§ PASSAGE SHOWN
============================================================
In the current study, the duration of hospital stay showed a significant association with thrombocytosis (P = 0.008), which was similar to the results of the study by Srineevasa et al. (19). They opined an association between thrombocytosis and very severe pneumonia as well as prolonged hospitalization, which was similar to the results of the current study (19). The current study found that the majority of the cases with radiological evidence of pneumonia or pleural effusion also developed thrombocytosis, which was similar to the results of the study by Prina et al. (20). They concluded an association between thrombocytosis in patients with the community-acquired pneumonia and pleural effusion, empyema, and poor outcome (20). In agreement with other studies, the current study concluded that thrombocytosis was a useful indicator for the severity of the disease and complications in children with lower respiratory tract infection. Small sample size was a limitation of the current study, and the results should be validated in a larger cohort.
Increased thrombocyte count was commonly associated with pneumonia in children. Children with thrombocytosis usually develop severe illness and complications resulting in prolonged hospital stay. Degree of thrombocytosis is directly correlated with severity of illness. Thrombocyte count may be considered as a simple and useful tool to assess priority in patients in the developing countries such as India.
============================================================
Stored data entries
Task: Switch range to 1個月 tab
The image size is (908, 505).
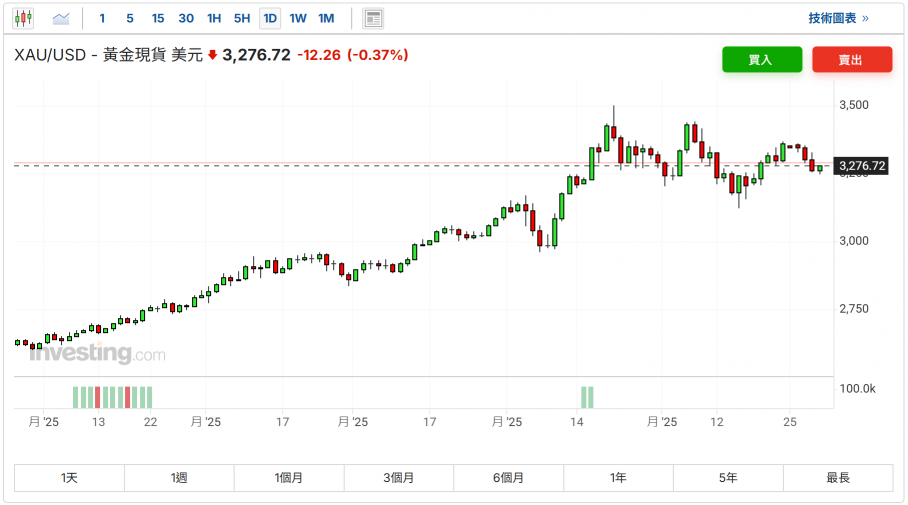Action: pos(289,478)
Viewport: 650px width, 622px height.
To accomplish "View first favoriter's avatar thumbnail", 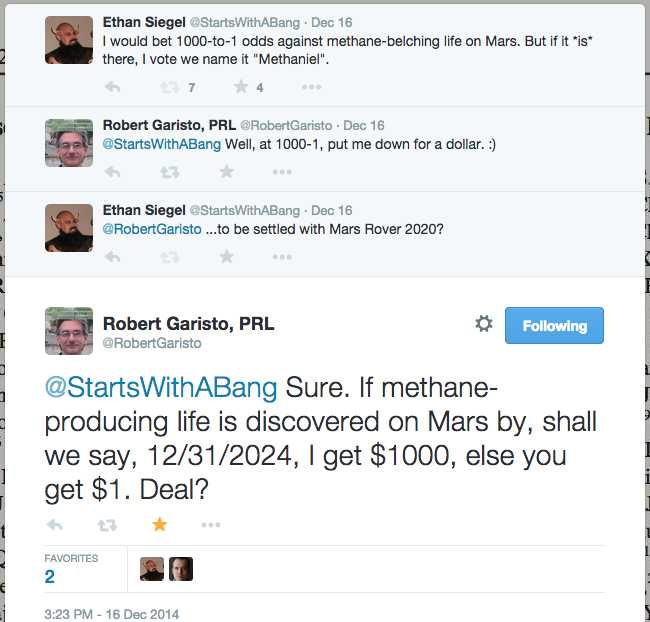I will [x=152, y=569].
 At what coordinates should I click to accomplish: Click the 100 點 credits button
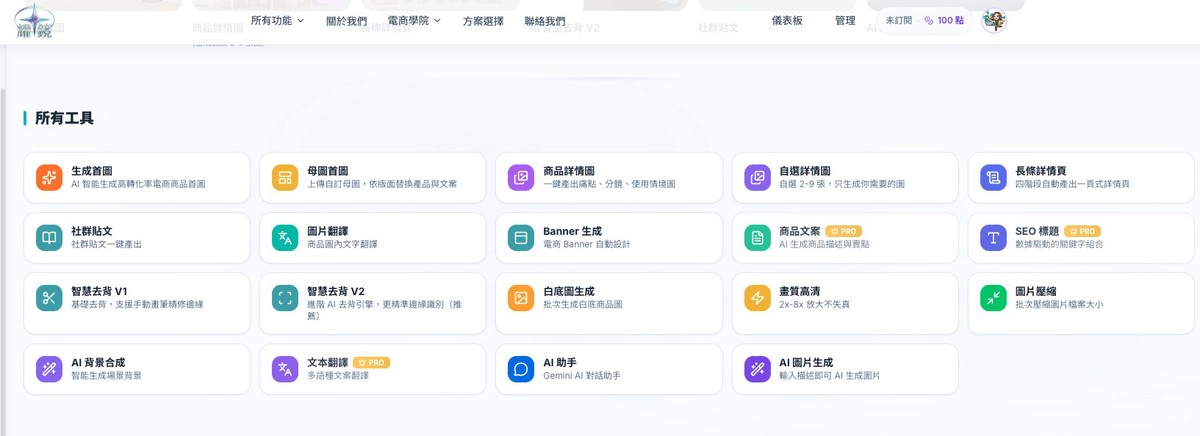coord(944,20)
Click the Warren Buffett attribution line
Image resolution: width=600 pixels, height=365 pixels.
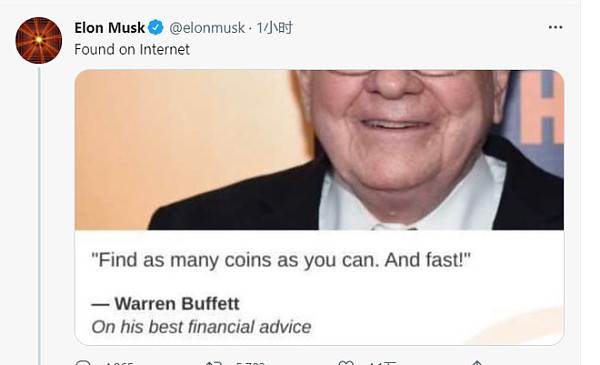pos(165,304)
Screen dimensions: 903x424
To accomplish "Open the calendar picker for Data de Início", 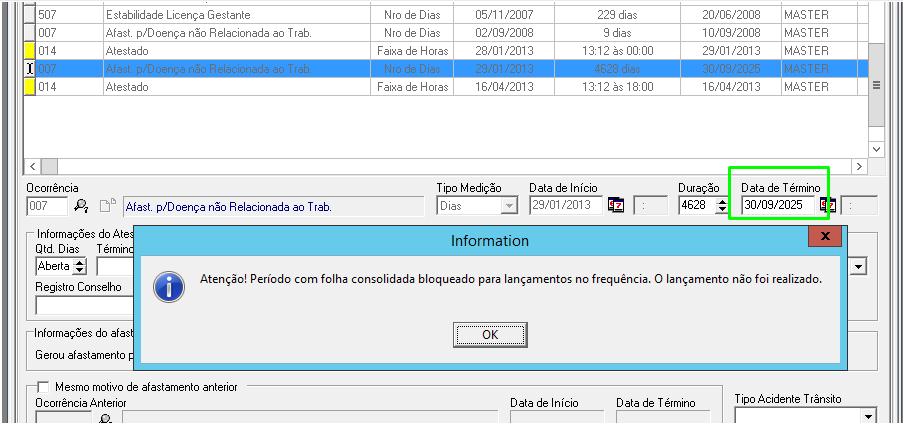I will pyautogui.click(x=617, y=205).
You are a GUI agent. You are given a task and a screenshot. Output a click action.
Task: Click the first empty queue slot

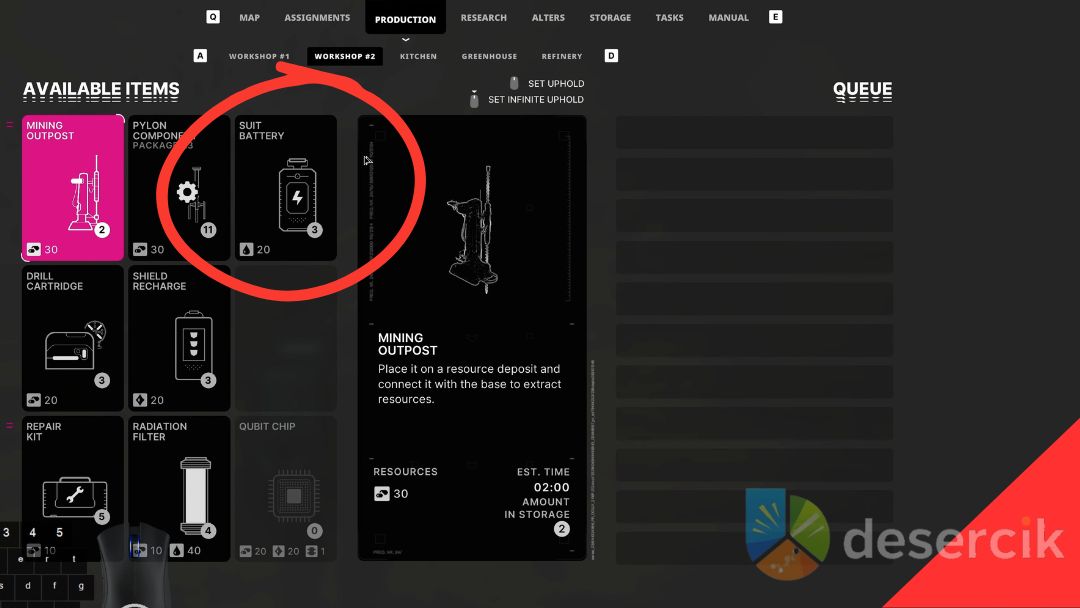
============================================================
§ WHAT THIS EXERCISE ASKS
1 > From the passage on thrombocytosis, copy the stretch from "Increased thrombocyte count" through "such as India." word for word.
2 > In one to three sentences, explain why the passage on thrombocytosis says children with thrombocytosis tend to stay in the hospital longer.
3 > Answer these questions from the passage on thrombocytosis, one line each:
(a) What P value is given for the association between duration of hospital stay and thrombocytosis?
(b) The finding on radiological evidence of pneumonia or pleural effusion was similar to the results of which study?
(c) Which country is named as an example of the developing countries?

§ SOLVED TASKS
1 >
Increased thrombocyte count was commonly associated with pneumonia in children. Children with thrombocytosis usually develop severe illness and complications resulting in prolonged hospital stay. Degree of thrombocytosis is directly correlated with severity of illness. Thrombocyte count may be considered as a simple and useful tool to assess priority in patients in the developing countries such as India.

2 > Children with thrombocytosis usually develop severe illness and complications. These result in a prolonged hospital stay.

3 >
(a) P = 0.008
(b) The study by Prina et al.
(c) India